Written task → Please update the records below, changing every "Where is" to "What is the location of" and keeping all else unchanged.

Stored items →
·····
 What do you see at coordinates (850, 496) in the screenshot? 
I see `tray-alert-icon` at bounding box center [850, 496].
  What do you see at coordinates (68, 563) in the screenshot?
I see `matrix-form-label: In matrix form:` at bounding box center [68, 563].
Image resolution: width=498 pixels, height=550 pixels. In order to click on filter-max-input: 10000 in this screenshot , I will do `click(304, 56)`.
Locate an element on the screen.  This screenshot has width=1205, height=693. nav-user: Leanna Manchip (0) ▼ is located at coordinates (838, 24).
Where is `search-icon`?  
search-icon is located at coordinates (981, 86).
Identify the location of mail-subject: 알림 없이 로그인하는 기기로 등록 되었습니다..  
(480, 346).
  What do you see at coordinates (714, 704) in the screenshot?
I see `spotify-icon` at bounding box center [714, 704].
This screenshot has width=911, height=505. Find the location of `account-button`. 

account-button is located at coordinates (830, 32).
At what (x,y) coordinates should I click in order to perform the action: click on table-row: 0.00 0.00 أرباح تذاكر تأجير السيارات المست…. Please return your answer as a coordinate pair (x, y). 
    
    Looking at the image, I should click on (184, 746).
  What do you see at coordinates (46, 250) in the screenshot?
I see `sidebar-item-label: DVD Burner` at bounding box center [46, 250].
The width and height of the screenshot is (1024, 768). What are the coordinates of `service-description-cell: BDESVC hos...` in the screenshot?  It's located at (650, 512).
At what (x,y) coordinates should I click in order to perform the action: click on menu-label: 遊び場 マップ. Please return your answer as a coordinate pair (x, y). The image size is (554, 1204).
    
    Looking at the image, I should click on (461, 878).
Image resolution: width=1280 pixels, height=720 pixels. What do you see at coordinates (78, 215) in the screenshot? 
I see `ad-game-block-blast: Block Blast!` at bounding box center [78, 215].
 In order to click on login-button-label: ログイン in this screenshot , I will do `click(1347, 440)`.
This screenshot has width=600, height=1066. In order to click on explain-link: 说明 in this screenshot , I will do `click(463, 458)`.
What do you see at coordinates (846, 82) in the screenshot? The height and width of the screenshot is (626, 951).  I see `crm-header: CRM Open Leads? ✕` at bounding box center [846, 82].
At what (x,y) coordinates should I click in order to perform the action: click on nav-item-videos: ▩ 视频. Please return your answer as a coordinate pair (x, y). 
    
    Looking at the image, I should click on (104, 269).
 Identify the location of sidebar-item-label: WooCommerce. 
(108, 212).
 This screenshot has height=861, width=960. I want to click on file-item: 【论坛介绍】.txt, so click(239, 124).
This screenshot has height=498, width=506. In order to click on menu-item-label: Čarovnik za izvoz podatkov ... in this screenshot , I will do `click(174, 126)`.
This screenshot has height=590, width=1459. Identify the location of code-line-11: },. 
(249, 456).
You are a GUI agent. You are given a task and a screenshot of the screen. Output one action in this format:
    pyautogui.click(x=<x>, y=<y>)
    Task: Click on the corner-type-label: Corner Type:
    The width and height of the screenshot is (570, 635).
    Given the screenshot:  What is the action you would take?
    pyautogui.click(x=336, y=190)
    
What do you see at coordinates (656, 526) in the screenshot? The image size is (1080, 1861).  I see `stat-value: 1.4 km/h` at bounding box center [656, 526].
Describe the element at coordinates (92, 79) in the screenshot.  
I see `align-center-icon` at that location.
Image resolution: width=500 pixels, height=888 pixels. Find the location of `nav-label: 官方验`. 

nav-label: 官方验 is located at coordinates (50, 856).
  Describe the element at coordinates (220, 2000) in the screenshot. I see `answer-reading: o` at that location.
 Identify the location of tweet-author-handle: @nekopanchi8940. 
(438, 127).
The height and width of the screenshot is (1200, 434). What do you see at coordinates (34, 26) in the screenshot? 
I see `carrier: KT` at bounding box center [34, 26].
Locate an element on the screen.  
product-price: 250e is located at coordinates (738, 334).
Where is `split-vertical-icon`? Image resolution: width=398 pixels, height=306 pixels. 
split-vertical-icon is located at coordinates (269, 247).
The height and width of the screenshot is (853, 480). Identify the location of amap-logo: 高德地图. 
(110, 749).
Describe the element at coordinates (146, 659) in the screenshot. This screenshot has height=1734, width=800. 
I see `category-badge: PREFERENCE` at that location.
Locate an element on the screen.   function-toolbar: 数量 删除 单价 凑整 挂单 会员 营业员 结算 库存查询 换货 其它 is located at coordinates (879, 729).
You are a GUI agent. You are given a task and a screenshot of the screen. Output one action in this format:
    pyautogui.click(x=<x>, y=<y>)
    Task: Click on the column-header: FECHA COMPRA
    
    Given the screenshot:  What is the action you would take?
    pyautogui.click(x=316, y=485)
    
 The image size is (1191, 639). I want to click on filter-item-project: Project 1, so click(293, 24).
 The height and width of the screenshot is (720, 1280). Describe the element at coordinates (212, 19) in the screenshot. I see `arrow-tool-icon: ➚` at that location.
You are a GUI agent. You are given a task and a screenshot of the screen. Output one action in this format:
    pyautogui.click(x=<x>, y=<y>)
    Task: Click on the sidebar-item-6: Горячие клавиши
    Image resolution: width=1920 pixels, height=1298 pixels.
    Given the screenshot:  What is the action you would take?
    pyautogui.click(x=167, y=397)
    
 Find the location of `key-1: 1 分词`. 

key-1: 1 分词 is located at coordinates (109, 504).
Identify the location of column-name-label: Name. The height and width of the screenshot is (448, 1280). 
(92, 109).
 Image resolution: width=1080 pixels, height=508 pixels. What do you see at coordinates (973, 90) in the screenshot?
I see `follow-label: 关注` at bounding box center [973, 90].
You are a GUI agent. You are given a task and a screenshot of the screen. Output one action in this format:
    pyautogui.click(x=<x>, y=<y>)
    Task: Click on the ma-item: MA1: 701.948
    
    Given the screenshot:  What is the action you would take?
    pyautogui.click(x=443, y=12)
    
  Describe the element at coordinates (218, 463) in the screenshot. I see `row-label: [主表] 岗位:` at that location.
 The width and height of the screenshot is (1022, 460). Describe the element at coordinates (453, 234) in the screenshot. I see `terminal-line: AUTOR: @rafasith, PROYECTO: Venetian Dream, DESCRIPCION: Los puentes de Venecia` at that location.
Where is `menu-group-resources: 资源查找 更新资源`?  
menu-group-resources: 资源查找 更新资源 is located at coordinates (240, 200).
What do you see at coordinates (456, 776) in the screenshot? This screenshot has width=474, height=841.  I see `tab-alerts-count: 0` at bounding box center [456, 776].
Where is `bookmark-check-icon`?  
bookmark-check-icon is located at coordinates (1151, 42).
·····
Solution to the exercise →
 What do you see at coordinates (850, 496) in the screenshot? 
I see `tray-alert-icon` at bounding box center [850, 496].
  What do you see at coordinates (68, 563) in the screenshot?
I see `matrix-form-label: In matrix form:` at bounding box center [68, 563].
Image resolution: width=498 pixels, height=550 pixels. In order to click on filter-max-input: 10000 in this screenshot , I will do `click(304, 56)`.
Locate an element on the screen.  This screenshot has width=1205, height=693. nav-user: Leanna Manchip (0) ▼ is located at coordinates (838, 24).
What is the location of `search-icon`?  
search-icon is located at coordinates (981, 86).
Identify the location of mail-subject: 알림 없이 로그인하는 기기로 등록 되었습니다..  
(480, 346).
  What do you see at coordinates (714, 704) in the screenshot?
I see `spotify-icon` at bounding box center [714, 704].
This screenshot has width=911, height=505. Find the location of `account-button`. 

account-button is located at coordinates (830, 32).
At what (x,y) coordinates should I click in order to perform the action: click on table-row: 0.00 0.00 أرباح تذاكر تأجير السيارات المست…. Please return your answer as a coordinate pair (x, y). 
    
    Looking at the image, I should click on (184, 746).
  What do you see at coordinates (46, 250) in the screenshot?
I see `sidebar-item-label: DVD Burner` at bounding box center [46, 250].
The width and height of the screenshot is (1024, 768). What are the coordinates of `service-description-cell: BDESVC hos...` in the screenshot?  It's located at (650, 512).
At what (x,y) coordinates should I click in order to perform the action: click on menu-label: 遊び場 マップ. Please return your answer as a coordinate pair (x, y). The image size is (554, 1204).
    
    Looking at the image, I should click on (461, 878).
Image resolution: width=1280 pixels, height=720 pixels. What do you see at coordinates (78, 215) in the screenshot? 
I see `ad-game-block-blast: Block Blast!` at bounding box center [78, 215].
 In order to click on login-button-label: ログイン in this screenshot , I will do `click(1347, 440)`.
This screenshot has width=600, height=1066. In order to click on explain-link: 说明 in this screenshot , I will do `click(463, 458)`.
What do you see at coordinates (846, 82) in the screenshot? The height and width of the screenshot is (626, 951).  I see `crm-header: CRM Open Leads? ✕` at bounding box center [846, 82].
At what (x,y) coordinates should I click in order to perform the action: click on nav-item-videos: ▩ 视频. Please return your answer as a coordinate pair (x, y). 
    
    Looking at the image, I should click on (104, 269).
 Identify the location of sidebar-item-label: WooCommerce. 
(108, 212).
 This screenshot has height=861, width=960. I want to click on file-item: 【论坛介绍】.txt, so click(239, 124).
This screenshot has height=498, width=506. In order to click on menu-item-label: Čarovnik za izvoz podatkov ... in this screenshot , I will do `click(174, 126)`.
This screenshot has height=590, width=1459. Identify the location of code-line-11: },. 
(249, 456).
You are a GUI agent. You are given a task and a screenshot of the screen. Output one action in this format:
    pyautogui.click(x=<x>, y=<y>)
    Task: Click on the corner-type-label: Corner Type:
    The width and height of the screenshot is (570, 635).
    Given the screenshot:  What is the action you would take?
    pyautogui.click(x=336, y=190)
    
What do you see at coordinates (656, 526) in the screenshot? The image size is (1080, 1861).  I see `stat-value: 1.4 km/h` at bounding box center [656, 526].
Describe the element at coordinates (92, 79) in the screenshot.  
I see `align-center-icon` at that location.
Image resolution: width=500 pixels, height=888 pixels. Find the location of `nav-label: 官方验`. 

nav-label: 官方验 is located at coordinates (50, 856).
  Describe the element at coordinates (220, 2000) in the screenshot. I see `answer-reading: o` at that location.
 Identify the location of tweet-author-handle: @nekopanchi8940. 
(438, 127).
The height and width of the screenshot is (1200, 434). What do you see at coordinates (34, 26) in the screenshot? 
I see `carrier: KT` at bounding box center [34, 26].
Locate an element on the screen.  
product-price: 250e is located at coordinates (738, 334).
What is the location of `split-vertical-icon`? Image resolution: width=398 pixels, height=306 pixels. 
split-vertical-icon is located at coordinates (269, 247).
The height and width of the screenshot is (853, 480). Identify the location of amap-logo: 高德地图. 
(110, 749).
Describe the element at coordinates (146, 659) in the screenshot. This screenshot has height=1734, width=800. 
I see `category-badge: PREFERENCE` at that location.
Locate an element on the screen.   function-toolbar: 数量 删除 单价 凑整 挂单 会员 营业员 结算 库存查询 换货 其它 is located at coordinates (879, 729).
You are a GUI agent. You are given a task and a screenshot of the screen. Output one action in this format:
    pyautogui.click(x=<x>, y=<y>)
    Task: Click on the column-header: FECHA COMPRA
    
    Given the screenshot:  What is the action you would take?
    pyautogui.click(x=316, y=485)
    
 The image size is (1191, 639). I want to click on filter-item-project: Project 1, so click(293, 24).
 The height and width of the screenshot is (720, 1280). Describe the element at coordinates (212, 19) in the screenshot. I see `arrow-tool-icon: ➚` at that location.
You are a GUI agent. You are given a task and a screenshot of the screen. Output one action in this format:
    pyautogui.click(x=<x>, y=<y>)
    Task: Click on the sidebar-item-6: Горячие клавиши
    Image resolution: width=1920 pixels, height=1298 pixels.
    Given the screenshot:  What is the action you would take?
    pyautogui.click(x=167, y=397)
    
 Find the location of `key-1: 1 分词`. 

key-1: 1 分词 is located at coordinates (109, 504).
Identify the location of column-name-label: Name. The height and width of the screenshot is (448, 1280). 
(92, 109).
 Image resolution: width=1080 pixels, height=508 pixels. What do you see at coordinates (973, 90) in the screenshot?
I see `follow-label: 关注` at bounding box center [973, 90].
You are a GUI agent. You are given a task and a screenshot of the screen. Output one action in this format:
    pyautogui.click(x=<x>, y=<y>)
    Task: Click on the ma-item: MA1: 701.948
    
    Given the screenshot:  What is the action you would take?
    pyautogui.click(x=443, y=12)
    
  Describe the element at coordinates (218, 463) in the screenshot. I see `row-label: [主表] 岗位:` at that location.
 The width and height of the screenshot is (1022, 460). Describe the element at coordinates (453, 234) in the screenshot. I see `terminal-line: AUTOR: @rafasith, PROYECTO: Venetian Dream, DESCRIPCION: Los puentes de Venecia` at that location.
What is the location of `menu-group-resources: 资源查找 更新资源`?  
menu-group-resources: 资源查找 更新资源 is located at coordinates (240, 200).
What do you see at coordinates (456, 776) in the screenshot? This screenshot has width=474, height=841.  I see `tab-alerts-count: 0` at bounding box center [456, 776].
What is the location of `bookmark-check-icon`?  
bookmark-check-icon is located at coordinates (1151, 42).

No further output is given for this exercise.